Removal of poverty: need for better understanding

02 Jul 2000
There is growing interest among multilateral and bilateral organizations in formulating development assistance schemes to remove poverty. The Asian Development Bank, for instance, has developed clear-cut criteria that will be used as a screen for evaluating if it should finance specific projects or not. The World Bank, of course, has been emphasizing poverty removal as a major objective of its activities, as have other organizations such as the Canadian International Development Agency and the Department for International Development. Understanding poverty is not a simple matter, because even the definition of who is poor is not without several complex factors, some of which could be contradictory in nature. Prof. Amartya Sen and other researchers have in recent years made major contributions to our understanding of poverty. Clearly, a simple but powerful definition of poverty is one where human beings are unable to exercise and retain control over their living conditions. In the context of natural resources, the damage and degradation that take place in the environment and these resources that provide sustenance to the poor essentially condemn them to eternal poverty. Regeneration of the natural resource wealth on which a community depends is, therefore, an essential prerequisite for the elimination of poverty. Consequently, for a community or society to acquire the capacity to maintain a satisfactory part of its natural resource endowment is an important factor in liberating it from the vicious circle that they are victims of.

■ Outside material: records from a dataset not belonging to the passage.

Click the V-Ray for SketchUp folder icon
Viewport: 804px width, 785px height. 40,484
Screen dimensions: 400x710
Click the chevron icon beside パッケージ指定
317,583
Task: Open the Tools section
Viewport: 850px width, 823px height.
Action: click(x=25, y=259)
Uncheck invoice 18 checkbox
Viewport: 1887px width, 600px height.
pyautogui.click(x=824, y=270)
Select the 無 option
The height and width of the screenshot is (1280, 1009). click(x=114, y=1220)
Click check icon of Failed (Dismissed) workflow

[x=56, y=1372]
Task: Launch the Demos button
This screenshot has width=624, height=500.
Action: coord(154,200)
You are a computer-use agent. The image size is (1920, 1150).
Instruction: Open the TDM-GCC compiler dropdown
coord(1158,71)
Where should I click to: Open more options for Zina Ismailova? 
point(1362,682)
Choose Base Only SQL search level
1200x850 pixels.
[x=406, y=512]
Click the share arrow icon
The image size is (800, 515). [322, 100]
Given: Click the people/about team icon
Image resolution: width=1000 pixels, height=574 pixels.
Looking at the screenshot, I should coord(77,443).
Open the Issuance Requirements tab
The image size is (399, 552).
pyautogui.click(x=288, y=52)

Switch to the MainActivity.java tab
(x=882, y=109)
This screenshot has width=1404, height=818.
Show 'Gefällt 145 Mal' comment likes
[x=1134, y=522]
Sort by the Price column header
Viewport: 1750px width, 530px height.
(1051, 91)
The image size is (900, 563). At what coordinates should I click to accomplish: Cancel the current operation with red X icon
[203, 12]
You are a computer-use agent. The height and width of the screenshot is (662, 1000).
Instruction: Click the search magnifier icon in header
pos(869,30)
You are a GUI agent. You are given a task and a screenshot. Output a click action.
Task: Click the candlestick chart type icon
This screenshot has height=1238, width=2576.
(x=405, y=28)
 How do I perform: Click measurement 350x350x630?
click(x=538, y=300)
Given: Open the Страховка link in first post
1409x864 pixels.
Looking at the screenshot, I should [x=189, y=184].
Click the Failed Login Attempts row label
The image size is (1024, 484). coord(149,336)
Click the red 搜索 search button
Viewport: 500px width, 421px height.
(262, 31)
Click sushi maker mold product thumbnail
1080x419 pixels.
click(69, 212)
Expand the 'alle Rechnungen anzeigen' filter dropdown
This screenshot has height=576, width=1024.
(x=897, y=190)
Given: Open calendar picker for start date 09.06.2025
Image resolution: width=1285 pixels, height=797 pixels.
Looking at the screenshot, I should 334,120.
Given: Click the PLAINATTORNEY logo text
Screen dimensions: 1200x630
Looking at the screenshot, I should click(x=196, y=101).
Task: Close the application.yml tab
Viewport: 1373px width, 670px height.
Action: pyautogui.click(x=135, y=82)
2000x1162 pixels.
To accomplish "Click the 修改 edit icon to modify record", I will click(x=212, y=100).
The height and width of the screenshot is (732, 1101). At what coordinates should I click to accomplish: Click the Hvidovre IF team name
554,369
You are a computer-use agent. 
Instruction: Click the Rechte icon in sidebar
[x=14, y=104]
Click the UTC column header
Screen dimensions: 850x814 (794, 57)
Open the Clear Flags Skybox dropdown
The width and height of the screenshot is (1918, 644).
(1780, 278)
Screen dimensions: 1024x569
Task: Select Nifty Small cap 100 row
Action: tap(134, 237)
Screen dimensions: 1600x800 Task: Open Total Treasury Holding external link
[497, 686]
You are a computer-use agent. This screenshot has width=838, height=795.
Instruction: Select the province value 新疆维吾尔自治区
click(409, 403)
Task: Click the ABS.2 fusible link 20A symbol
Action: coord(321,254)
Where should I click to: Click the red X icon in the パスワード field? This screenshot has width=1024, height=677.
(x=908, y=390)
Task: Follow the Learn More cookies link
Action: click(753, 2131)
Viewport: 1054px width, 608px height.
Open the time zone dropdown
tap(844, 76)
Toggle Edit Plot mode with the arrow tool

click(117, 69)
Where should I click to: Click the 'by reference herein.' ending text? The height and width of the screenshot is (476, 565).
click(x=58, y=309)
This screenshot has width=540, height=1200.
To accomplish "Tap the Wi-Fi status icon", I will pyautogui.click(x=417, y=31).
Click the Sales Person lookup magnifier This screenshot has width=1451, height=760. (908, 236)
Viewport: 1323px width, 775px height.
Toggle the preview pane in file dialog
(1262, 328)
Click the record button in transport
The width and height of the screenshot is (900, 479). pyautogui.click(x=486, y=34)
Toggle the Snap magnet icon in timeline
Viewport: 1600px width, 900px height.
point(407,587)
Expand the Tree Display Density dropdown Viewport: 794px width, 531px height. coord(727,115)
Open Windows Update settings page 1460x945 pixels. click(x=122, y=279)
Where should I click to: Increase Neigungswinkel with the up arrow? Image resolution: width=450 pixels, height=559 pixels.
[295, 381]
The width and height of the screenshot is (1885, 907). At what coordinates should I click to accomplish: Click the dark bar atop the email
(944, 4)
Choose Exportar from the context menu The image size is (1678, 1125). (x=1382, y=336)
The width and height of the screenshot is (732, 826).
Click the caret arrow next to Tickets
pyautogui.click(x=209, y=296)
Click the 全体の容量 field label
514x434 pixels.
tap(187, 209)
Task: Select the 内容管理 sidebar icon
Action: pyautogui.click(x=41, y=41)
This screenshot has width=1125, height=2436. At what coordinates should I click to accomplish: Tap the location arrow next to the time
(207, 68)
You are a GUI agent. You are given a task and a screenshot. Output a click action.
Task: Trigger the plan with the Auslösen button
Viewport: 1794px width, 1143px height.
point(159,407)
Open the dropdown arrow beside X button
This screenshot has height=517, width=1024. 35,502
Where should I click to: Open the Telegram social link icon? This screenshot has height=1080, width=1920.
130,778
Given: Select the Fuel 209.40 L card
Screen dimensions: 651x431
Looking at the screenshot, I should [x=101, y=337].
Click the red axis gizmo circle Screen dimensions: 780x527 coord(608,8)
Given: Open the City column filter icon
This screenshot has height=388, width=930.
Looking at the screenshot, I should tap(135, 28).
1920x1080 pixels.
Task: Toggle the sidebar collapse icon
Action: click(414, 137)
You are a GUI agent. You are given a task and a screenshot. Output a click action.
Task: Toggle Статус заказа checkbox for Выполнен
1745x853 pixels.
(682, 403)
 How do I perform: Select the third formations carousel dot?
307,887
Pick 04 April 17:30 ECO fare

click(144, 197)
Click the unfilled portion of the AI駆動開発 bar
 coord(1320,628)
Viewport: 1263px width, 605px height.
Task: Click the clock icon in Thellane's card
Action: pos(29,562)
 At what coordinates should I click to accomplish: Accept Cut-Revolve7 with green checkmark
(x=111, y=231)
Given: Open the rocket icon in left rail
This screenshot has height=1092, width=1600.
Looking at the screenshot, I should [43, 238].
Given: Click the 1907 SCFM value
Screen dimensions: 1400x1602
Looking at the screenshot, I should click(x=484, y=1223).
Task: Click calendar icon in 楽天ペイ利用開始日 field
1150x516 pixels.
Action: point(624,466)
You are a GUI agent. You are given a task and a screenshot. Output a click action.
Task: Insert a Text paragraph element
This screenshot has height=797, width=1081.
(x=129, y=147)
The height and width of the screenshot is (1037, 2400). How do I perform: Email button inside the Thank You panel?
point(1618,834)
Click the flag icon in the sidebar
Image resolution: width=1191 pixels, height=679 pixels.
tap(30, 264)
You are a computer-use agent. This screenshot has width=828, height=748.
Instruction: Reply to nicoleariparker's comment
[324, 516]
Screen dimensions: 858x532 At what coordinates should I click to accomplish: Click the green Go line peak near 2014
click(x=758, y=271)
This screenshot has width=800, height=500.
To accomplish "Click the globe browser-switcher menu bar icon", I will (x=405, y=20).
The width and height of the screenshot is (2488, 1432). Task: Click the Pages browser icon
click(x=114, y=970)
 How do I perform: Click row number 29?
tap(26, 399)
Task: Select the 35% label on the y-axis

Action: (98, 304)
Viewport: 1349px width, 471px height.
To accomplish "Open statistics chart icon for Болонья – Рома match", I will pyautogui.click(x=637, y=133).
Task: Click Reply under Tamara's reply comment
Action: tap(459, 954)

Indeed, one definition of sustainability is that it should incorporate the means to sustainability. Given the complexities of the factors underlying poverty and the temptation of those responsible for financial decisions to accept simple approaches and answers, it is essential for staff in these organizations to themselves acquire capacity to understand this complex human condition. Or else the danger is that large sums of money, effort, and other resources would be expended in a noble cause only to learn five years later that little, if anything, has actually been achieved.